Derek Leith, head of oil and gas taxation at EY, commented: “At last there is some positive news for the UK oil and gas sector with the reversal of the tax increase of 2011 and a move towards simplification of the regime with the introduction of a cost-based Investment allowance.  The PRT rate reduction is an additional boost for the most mature North Sea fields, which have been taxed at a marginal rate of 81% despite falling production and rising integrity costs.

“As these fields typically host key pieces of North Sea infrastructure lowering the overall tax rate for these fields is vital. Whilst some in industry may have hoped for a more significant cut in the headline rate there was little likelihood of that happening, particularly as the Investment Allowance will further reduce the effective corporate tax rate for those companies continuing to invest in the sector.  The UKCS is a mature oil basin and, to remain capable of attracting international investment, it must have a very competitive tax regime.

“The Government has taken a significant step towards creating such a regime today and industry will hope that further change will be forthcoming in the months ahead as industry, HMT and the new Oil and Gas Authority work together to ensure the longevity of a vital sector of the UK economy.”

Dan Macdonald, founder of independent business group, N-56, said: “The proposed overhaul of the tax regime as it relates to North Sea oil and gas is a much-needed contribution to boosting this sector. It is a great shame however that the tax increases previously  introduced by the Chancellor, and the punitive tax burden it placed on the sector, had such a major impact, exacerbating the issue of global low oil prices and leading to the loss of thousands of jobs.

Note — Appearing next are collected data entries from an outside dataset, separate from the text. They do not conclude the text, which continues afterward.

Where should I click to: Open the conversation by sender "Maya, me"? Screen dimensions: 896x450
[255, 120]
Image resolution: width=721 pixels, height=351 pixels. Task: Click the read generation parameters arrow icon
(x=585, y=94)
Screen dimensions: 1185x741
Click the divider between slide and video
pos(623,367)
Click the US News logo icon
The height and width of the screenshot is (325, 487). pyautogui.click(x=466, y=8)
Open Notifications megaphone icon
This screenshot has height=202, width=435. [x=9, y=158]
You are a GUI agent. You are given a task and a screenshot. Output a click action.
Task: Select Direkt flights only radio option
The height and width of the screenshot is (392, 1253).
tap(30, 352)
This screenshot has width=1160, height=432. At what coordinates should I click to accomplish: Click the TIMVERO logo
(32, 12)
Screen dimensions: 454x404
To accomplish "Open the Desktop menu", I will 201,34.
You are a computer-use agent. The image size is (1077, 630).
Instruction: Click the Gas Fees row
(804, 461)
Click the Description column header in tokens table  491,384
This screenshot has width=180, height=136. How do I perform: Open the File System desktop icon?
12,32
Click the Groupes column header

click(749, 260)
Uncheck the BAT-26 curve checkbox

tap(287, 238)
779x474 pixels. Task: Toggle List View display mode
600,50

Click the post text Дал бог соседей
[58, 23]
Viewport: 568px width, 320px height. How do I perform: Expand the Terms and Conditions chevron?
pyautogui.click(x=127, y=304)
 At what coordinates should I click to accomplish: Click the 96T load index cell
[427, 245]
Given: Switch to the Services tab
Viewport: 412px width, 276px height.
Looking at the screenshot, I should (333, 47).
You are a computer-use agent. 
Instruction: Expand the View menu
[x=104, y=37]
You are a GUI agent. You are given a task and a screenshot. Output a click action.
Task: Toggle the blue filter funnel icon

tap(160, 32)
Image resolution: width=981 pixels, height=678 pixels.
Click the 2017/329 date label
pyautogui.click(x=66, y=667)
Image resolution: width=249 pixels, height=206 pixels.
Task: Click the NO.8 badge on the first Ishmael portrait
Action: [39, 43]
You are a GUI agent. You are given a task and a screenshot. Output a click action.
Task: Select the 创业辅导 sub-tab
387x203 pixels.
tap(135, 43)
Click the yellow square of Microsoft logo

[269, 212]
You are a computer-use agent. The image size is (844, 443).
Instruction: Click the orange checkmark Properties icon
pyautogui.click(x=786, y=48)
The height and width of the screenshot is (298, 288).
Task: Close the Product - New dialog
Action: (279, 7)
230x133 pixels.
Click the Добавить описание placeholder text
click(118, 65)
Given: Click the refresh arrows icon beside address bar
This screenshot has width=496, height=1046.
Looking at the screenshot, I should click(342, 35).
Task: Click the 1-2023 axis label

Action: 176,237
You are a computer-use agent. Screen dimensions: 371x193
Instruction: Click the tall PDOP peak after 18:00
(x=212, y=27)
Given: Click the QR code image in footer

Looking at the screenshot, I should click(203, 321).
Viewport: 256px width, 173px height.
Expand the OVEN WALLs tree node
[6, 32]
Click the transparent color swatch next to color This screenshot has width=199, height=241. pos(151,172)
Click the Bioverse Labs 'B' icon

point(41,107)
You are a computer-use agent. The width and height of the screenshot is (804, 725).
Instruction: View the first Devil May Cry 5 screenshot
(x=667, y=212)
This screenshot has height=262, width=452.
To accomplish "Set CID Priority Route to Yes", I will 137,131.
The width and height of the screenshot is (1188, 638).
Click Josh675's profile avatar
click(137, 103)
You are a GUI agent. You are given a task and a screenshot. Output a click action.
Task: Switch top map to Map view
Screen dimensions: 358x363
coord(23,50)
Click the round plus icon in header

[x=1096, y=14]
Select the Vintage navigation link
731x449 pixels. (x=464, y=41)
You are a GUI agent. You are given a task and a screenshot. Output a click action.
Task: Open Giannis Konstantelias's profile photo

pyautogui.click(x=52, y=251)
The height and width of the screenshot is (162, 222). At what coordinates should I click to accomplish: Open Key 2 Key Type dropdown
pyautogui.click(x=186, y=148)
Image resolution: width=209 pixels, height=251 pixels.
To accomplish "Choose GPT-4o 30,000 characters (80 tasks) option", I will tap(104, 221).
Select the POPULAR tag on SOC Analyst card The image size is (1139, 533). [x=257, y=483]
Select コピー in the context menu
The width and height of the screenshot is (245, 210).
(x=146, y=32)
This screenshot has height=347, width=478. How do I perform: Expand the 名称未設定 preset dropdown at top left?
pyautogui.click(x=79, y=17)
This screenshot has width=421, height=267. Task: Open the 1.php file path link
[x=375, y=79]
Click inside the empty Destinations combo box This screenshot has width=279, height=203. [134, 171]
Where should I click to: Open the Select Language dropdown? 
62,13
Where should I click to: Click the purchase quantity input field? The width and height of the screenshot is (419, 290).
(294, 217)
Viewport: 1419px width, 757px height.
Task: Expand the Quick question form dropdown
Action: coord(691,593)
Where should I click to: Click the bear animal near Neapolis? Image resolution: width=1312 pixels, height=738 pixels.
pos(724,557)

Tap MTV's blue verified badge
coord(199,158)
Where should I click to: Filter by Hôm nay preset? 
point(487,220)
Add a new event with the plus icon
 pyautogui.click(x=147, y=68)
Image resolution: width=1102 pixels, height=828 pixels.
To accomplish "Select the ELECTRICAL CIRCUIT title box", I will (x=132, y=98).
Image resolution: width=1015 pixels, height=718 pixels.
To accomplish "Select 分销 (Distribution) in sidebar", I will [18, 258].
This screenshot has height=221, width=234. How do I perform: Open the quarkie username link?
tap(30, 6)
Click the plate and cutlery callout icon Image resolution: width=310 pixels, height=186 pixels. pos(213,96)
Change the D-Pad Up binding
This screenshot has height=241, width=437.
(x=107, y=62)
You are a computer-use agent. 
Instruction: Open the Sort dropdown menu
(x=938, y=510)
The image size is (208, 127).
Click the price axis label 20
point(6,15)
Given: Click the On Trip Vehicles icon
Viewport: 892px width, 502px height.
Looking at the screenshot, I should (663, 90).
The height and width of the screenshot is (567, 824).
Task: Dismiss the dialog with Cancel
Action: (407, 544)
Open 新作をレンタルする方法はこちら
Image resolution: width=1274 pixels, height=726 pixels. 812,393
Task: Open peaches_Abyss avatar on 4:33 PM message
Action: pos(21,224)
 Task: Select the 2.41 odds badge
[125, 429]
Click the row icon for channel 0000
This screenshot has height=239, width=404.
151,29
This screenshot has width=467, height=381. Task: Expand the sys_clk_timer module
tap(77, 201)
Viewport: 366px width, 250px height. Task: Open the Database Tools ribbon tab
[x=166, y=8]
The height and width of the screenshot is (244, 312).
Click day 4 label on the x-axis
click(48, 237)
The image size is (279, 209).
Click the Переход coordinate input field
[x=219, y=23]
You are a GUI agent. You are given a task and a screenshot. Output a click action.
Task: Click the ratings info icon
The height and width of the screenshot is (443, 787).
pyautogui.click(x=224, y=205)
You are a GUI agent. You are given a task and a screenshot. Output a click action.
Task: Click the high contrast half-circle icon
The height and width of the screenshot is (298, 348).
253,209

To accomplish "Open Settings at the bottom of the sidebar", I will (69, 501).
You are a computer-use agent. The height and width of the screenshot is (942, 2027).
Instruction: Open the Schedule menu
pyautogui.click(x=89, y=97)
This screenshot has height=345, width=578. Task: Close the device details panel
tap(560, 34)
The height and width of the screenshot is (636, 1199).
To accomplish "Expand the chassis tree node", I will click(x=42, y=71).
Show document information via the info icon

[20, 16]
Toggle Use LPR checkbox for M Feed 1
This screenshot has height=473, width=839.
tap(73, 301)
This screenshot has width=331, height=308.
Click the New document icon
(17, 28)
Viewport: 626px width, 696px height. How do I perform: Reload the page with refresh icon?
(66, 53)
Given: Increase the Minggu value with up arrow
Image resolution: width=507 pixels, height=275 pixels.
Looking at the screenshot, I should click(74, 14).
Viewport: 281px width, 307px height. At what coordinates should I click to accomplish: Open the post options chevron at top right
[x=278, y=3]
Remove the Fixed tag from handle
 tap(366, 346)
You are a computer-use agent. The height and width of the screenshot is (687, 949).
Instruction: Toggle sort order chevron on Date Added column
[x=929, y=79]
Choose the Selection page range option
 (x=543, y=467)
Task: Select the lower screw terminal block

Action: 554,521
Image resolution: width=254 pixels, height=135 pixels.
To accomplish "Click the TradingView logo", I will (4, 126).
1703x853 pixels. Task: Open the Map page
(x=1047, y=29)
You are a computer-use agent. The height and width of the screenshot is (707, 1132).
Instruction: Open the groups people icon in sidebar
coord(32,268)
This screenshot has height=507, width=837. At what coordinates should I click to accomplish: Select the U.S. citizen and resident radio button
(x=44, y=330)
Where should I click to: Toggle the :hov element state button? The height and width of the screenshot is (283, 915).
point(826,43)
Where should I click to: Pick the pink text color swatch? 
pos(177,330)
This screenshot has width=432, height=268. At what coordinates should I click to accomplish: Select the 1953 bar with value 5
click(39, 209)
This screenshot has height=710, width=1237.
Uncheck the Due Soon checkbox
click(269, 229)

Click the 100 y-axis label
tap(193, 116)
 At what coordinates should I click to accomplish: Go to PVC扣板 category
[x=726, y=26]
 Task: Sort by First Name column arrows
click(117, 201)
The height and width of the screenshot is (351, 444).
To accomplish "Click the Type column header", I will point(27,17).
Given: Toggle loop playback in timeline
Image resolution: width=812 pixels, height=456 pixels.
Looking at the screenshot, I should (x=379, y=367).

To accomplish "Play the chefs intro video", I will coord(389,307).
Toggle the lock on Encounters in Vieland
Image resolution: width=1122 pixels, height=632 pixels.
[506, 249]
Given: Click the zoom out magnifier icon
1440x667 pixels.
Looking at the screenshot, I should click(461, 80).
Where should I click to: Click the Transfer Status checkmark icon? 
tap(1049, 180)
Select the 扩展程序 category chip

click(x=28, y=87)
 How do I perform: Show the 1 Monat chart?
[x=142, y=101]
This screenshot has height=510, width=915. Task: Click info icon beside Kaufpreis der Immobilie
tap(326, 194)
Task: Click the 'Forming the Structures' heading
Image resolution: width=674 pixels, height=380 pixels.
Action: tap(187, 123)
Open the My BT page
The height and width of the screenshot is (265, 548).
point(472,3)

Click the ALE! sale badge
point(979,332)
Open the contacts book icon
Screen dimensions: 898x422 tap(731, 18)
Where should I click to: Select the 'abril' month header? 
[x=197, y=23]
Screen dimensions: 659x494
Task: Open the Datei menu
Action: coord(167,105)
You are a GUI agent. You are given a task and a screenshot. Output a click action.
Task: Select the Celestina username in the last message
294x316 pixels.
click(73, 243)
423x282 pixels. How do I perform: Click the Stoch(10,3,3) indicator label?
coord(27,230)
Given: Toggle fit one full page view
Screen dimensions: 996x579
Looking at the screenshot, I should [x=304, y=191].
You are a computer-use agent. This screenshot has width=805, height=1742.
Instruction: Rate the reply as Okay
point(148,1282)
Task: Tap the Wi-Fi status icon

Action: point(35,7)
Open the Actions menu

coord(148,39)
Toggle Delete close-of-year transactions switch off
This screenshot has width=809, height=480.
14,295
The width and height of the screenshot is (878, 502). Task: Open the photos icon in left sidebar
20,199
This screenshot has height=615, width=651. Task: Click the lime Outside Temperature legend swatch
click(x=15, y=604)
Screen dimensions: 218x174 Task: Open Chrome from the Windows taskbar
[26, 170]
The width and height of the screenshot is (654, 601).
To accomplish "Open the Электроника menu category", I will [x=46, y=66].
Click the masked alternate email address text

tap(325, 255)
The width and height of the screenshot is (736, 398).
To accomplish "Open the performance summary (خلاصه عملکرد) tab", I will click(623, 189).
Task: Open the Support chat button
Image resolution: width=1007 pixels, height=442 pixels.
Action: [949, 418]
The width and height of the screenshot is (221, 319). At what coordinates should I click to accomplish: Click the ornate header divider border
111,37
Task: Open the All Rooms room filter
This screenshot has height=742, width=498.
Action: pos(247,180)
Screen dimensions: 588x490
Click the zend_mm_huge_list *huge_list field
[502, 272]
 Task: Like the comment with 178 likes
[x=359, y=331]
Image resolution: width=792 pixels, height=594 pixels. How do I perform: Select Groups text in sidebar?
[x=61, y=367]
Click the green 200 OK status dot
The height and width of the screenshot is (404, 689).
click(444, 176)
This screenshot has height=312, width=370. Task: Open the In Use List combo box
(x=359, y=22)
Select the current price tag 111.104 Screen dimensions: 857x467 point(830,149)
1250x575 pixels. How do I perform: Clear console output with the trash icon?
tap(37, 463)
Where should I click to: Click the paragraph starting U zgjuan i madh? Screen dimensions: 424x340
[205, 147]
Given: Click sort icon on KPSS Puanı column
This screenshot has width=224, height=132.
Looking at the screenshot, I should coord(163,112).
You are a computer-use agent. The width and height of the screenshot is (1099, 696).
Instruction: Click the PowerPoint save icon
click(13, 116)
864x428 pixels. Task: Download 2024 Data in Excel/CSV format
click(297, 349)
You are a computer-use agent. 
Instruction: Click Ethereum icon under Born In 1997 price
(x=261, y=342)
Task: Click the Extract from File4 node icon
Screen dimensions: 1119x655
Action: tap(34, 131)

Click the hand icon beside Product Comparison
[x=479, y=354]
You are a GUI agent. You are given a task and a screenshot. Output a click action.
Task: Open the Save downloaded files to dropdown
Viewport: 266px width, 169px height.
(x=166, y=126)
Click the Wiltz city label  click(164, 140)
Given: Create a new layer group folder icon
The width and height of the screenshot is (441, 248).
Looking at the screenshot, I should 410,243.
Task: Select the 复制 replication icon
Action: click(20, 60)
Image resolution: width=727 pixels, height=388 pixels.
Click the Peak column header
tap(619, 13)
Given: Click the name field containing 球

“It is also disappointing that the Chancellor did not heed our call for government policy and decision makers responsible for oil and gas taxation and regulation to be relocated from London to Aberdeen, moving them closer to the industry itself and echoing the situation in Norway; or for the delivery of a Hydrocarbon Investment Bank, boosting investment in the sector.

“We do however hope that this is the start of a new approach to UK government strategy for the oil and gas sector that takes a longer term view – and that industry and government work together to identify what else needs to be done to deal with short term challenges and the longer term opportunities.

“This would echo the strategic approach taken in Norway where policy has been developed by government, the industry, public sectors and others working collaboratively to identify the measures required to maximise the sector’s long term economic contribution, giving much greater support to the industry than from Government alone.”

Derek Henderson, senior partner in Deloitte’s Aberdeen office, said: “Today the Chancellor has recognised that immediate action was required to extend the life of the North Sea. The changes announced are bold and a big step in the right direction. Without significant action, the consequences for future activity levels would have been severe.”

He said the tax cuts “send a strong message of encouragement to the industry.

“This means at a time of low oil prices, high costs and challenging conditions, headline North Sea marginal rates now range between 50%-67.5%, instead of 62%-81% prior to last year’s Autumn Statement.”